[Records shown]:
-*-
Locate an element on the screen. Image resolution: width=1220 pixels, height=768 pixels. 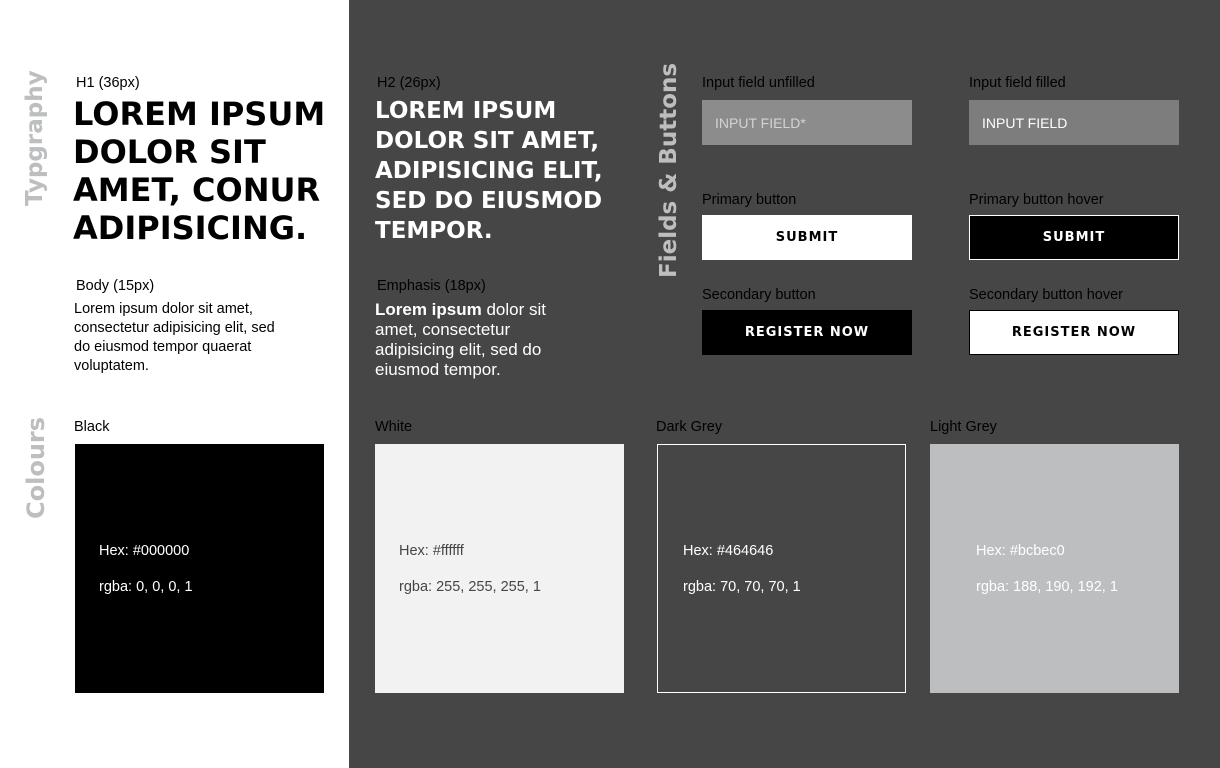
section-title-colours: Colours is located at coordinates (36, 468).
-*-
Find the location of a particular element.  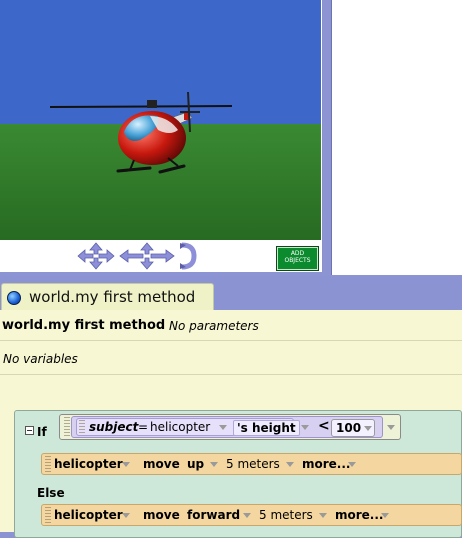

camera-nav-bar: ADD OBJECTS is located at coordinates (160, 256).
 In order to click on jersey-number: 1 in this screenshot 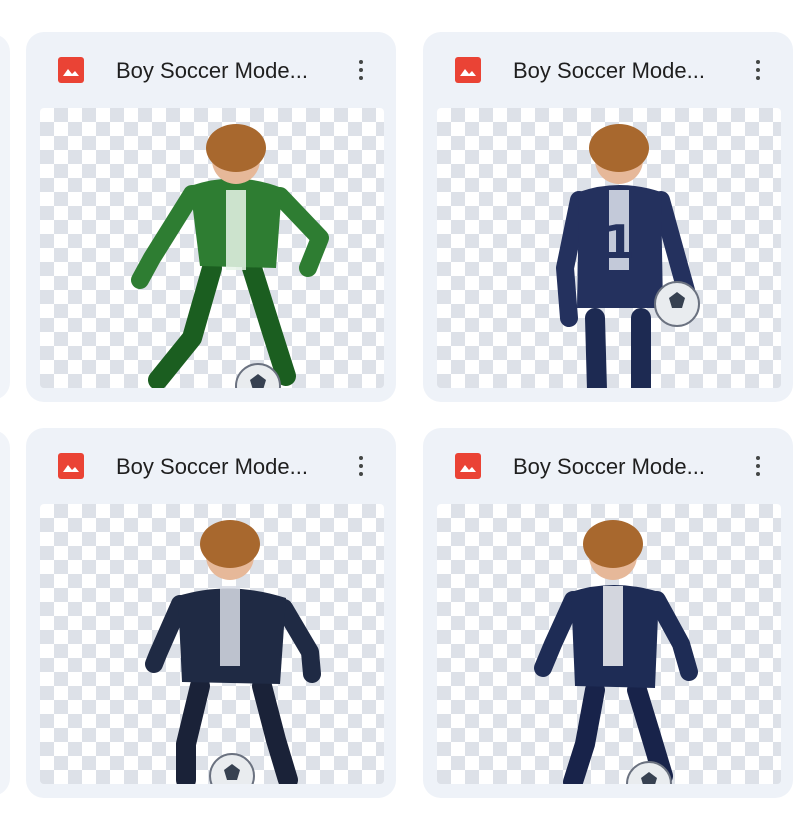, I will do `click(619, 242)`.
-*-
[Directions for this task]: Change "screen" to "display" in the lines starting at the one containing "Locate an element" and ending at the one containing "section-title-colours: Colours is", and give those lines again with everything else unchanged. Leave the pictures out of your answer.

[Solved exercise]:
Locate an element on the display. Image resolution: width=1220 pixels, height=768 pixels. 
section-title-colours: Colours is located at coordinates (36, 468).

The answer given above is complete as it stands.